[Dataset excerpts]
● ● ● ● ●

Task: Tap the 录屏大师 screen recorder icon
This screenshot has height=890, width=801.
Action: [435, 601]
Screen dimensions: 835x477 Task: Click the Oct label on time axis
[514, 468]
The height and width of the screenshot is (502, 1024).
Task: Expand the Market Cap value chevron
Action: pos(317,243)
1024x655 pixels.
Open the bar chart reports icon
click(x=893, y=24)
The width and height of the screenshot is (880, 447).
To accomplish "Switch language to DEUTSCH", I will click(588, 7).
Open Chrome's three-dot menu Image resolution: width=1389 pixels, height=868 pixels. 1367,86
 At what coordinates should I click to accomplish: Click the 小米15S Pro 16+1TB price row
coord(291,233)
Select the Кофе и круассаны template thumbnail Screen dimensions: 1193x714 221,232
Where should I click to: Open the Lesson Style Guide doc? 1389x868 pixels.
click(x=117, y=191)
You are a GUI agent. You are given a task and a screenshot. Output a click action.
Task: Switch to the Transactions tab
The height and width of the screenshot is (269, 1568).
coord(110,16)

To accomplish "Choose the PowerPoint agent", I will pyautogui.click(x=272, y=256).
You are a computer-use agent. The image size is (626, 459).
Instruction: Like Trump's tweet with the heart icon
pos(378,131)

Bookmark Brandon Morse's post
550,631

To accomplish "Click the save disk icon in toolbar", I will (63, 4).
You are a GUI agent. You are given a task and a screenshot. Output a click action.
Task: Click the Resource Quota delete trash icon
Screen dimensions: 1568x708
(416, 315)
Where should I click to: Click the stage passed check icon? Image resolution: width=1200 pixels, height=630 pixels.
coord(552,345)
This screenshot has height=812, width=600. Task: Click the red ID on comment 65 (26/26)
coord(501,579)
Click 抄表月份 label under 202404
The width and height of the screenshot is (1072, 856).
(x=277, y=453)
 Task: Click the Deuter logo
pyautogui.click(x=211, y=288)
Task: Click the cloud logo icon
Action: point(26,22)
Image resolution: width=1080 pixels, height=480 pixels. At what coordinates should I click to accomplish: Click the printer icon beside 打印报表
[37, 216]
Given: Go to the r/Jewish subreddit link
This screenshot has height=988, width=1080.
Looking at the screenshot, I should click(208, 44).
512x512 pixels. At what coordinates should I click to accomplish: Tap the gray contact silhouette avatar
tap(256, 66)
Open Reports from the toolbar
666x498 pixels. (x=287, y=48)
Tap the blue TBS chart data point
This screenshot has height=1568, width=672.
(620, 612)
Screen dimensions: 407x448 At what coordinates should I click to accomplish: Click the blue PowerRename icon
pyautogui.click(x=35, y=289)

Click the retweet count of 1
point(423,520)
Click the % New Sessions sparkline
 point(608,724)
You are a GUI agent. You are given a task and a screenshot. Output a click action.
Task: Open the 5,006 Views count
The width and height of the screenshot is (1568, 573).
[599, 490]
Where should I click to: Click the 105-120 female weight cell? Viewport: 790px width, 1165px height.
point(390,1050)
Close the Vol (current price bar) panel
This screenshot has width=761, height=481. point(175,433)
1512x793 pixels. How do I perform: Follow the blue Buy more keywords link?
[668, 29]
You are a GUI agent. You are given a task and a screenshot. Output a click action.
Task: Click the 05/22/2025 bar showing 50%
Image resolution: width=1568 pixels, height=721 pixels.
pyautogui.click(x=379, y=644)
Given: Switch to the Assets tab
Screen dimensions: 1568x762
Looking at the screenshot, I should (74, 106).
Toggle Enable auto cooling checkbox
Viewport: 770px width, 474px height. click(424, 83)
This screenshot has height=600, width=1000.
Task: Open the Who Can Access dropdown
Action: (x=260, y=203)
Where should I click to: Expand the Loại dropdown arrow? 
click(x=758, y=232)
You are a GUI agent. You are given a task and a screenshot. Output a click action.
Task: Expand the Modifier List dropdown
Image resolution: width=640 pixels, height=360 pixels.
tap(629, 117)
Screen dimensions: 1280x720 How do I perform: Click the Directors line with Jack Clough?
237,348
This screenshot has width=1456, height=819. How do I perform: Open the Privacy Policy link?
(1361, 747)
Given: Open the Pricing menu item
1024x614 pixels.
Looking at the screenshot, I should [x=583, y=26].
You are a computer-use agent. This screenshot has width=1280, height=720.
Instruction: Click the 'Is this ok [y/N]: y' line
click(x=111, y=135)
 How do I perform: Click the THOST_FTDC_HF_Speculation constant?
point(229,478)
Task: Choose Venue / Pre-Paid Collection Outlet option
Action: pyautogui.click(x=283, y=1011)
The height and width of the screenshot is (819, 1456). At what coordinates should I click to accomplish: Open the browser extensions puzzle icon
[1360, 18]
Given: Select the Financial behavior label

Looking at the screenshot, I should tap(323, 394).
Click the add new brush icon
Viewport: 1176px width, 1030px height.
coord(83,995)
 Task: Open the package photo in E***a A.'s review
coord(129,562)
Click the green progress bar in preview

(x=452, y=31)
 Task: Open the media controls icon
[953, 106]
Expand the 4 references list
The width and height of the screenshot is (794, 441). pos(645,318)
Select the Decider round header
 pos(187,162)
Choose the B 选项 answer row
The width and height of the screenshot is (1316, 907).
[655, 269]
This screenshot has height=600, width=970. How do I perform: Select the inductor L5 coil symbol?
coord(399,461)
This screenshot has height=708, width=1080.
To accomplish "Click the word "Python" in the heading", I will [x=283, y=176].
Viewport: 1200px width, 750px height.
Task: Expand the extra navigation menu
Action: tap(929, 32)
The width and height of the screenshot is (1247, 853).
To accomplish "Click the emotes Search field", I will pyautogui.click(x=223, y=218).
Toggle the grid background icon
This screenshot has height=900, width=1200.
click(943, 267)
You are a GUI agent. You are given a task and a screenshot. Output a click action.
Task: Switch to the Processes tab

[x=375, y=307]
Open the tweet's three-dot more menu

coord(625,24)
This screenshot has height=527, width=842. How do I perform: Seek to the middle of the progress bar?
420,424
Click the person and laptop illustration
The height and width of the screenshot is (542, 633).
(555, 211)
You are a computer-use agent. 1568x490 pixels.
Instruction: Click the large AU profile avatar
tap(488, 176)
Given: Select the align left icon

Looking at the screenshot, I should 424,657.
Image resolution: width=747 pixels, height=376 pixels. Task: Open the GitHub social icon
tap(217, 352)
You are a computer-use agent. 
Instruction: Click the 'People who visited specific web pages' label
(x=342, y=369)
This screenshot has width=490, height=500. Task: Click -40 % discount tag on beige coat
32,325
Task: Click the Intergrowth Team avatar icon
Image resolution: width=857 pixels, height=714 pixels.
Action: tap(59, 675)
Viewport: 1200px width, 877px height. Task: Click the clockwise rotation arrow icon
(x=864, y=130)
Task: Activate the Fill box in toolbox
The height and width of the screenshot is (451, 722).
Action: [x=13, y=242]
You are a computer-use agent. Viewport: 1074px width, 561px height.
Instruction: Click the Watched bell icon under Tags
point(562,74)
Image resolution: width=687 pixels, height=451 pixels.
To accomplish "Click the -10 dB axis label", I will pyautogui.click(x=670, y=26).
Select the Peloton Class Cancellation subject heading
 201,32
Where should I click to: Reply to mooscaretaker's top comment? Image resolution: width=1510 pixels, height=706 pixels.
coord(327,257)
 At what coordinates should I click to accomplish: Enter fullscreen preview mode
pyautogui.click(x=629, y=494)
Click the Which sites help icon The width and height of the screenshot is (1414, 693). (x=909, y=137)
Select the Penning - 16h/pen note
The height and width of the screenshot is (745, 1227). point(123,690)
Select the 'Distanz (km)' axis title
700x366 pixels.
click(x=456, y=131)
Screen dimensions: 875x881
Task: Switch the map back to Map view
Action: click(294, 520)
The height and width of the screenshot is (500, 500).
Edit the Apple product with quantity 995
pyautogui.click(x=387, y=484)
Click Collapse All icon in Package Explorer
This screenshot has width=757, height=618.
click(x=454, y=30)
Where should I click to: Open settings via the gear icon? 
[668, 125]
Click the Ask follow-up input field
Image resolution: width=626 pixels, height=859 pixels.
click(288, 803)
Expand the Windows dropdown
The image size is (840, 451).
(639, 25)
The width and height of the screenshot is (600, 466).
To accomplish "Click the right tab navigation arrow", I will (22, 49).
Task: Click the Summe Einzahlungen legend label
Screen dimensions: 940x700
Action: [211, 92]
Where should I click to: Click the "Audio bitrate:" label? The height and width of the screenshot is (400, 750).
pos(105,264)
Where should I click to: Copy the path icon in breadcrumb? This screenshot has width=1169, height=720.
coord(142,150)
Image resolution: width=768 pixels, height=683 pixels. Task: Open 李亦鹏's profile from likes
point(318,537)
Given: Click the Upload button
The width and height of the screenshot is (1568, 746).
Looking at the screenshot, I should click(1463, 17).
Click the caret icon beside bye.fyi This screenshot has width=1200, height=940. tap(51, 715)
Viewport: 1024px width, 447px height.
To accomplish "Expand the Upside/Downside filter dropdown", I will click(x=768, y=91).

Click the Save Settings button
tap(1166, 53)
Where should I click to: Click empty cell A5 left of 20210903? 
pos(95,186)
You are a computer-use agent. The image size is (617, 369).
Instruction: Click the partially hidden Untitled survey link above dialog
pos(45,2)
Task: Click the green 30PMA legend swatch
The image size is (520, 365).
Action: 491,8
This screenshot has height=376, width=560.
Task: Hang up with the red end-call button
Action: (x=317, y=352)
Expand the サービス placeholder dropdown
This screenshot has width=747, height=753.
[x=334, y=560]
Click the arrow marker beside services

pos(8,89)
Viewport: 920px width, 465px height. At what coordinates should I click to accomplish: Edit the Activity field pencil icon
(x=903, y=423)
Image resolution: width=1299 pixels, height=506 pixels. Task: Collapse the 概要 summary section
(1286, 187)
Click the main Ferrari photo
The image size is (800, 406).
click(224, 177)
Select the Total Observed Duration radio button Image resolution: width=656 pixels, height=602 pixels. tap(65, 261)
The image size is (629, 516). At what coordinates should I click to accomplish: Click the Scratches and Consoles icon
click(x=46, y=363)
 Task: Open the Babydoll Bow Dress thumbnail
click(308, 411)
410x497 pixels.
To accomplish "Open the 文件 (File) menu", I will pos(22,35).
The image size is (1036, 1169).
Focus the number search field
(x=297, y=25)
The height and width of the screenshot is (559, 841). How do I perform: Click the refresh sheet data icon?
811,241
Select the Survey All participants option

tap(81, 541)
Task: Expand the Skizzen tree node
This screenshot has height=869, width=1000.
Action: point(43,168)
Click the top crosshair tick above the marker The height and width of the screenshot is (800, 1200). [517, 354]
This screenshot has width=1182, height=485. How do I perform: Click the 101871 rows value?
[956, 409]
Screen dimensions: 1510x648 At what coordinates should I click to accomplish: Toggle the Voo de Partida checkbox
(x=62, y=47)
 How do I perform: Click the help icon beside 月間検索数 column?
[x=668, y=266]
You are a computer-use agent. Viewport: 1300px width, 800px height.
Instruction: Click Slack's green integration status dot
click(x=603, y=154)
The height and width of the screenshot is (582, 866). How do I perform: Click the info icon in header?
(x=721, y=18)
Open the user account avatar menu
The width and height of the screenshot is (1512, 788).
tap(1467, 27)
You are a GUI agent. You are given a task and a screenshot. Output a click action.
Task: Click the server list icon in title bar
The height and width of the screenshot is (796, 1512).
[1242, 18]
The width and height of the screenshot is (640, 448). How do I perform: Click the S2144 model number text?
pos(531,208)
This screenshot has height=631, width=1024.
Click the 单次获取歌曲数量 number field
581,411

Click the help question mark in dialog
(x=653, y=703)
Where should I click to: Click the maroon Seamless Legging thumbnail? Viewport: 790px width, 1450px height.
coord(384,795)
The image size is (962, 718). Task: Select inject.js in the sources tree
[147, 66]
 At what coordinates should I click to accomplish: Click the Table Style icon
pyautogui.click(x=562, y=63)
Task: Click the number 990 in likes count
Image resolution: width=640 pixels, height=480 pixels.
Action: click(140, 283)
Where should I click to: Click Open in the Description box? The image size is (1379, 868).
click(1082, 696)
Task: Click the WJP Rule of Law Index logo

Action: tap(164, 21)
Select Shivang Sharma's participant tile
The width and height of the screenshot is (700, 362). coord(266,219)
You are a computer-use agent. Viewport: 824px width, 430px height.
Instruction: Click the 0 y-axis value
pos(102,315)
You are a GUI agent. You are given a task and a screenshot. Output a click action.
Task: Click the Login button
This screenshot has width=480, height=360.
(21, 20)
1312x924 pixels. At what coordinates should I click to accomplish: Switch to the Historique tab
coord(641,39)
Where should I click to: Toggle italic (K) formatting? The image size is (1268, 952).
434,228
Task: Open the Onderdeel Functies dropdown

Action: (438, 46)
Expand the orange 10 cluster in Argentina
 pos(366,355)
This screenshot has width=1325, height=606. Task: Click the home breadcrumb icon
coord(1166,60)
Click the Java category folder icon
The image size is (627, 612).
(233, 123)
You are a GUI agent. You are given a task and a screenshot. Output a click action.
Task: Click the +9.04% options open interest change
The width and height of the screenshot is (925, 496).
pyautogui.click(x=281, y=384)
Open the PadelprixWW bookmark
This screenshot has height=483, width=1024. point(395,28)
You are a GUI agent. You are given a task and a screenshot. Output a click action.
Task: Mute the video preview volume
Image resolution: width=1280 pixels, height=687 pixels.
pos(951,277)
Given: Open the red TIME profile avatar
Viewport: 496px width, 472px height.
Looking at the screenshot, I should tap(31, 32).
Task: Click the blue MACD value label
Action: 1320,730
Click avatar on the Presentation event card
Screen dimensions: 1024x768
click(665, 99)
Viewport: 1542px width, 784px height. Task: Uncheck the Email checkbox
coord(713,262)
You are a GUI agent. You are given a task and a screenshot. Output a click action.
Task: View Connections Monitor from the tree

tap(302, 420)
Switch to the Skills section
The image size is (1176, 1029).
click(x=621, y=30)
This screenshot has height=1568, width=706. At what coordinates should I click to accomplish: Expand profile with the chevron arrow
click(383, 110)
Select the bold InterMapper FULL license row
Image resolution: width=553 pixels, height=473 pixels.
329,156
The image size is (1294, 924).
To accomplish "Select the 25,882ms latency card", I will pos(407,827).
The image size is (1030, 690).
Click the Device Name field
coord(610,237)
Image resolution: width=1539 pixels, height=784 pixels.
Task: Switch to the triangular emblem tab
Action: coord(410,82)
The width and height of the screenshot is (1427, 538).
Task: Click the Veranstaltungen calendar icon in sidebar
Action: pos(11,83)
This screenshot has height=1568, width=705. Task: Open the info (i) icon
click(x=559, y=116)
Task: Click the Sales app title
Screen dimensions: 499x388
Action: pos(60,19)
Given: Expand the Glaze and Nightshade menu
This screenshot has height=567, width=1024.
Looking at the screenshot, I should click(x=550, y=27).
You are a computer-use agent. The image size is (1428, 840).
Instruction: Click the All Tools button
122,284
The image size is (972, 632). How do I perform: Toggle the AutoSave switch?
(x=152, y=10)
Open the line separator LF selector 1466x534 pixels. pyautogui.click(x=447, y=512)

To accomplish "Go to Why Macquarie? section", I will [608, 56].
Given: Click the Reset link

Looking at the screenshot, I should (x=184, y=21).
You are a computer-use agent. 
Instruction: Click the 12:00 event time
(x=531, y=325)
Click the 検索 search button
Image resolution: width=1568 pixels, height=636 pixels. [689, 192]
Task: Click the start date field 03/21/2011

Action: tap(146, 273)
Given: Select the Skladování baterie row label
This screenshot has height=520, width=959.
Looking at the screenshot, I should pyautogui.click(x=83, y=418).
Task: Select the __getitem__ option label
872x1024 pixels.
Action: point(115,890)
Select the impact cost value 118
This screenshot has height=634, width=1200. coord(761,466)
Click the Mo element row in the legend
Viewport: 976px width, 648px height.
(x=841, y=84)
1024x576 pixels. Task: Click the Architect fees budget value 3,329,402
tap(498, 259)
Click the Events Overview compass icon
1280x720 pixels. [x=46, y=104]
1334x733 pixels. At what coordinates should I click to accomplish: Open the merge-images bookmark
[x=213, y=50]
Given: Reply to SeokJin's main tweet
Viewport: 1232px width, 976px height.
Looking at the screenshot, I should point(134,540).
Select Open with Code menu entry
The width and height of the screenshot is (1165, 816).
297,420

● ● ● ● ●

[Exercise description]
Give back precisely the lines above that start at the line containing "Click the Which" and end at the line containing "Click the Ask follow-up input field", inclusive. No other lines belong in the output.

[Your response]
Click the Which sites help icon The width and height of the screenshot is (1414, 693). (x=909, y=137)
Select the Penning - 16h/pen note
The height and width of the screenshot is (745, 1227). point(123,690)
Select the 'Distanz (km)' axis title
700x366 pixels.
click(x=456, y=131)
Screen dimensions: 875x881
Task: Switch the map back to Map view
Action: click(294, 520)
The height and width of the screenshot is (500, 500).
Edit the Apple product with quantity 995
pyautogui.click(x=387, y=484)
Click Collapse All icon in Package Explorer
This screenshot has width=757, height=618.
click(x=454, y=30)
Where should I click to: Open settings via the gear icon? 
[668, 125]
Click the Ask follow-up input field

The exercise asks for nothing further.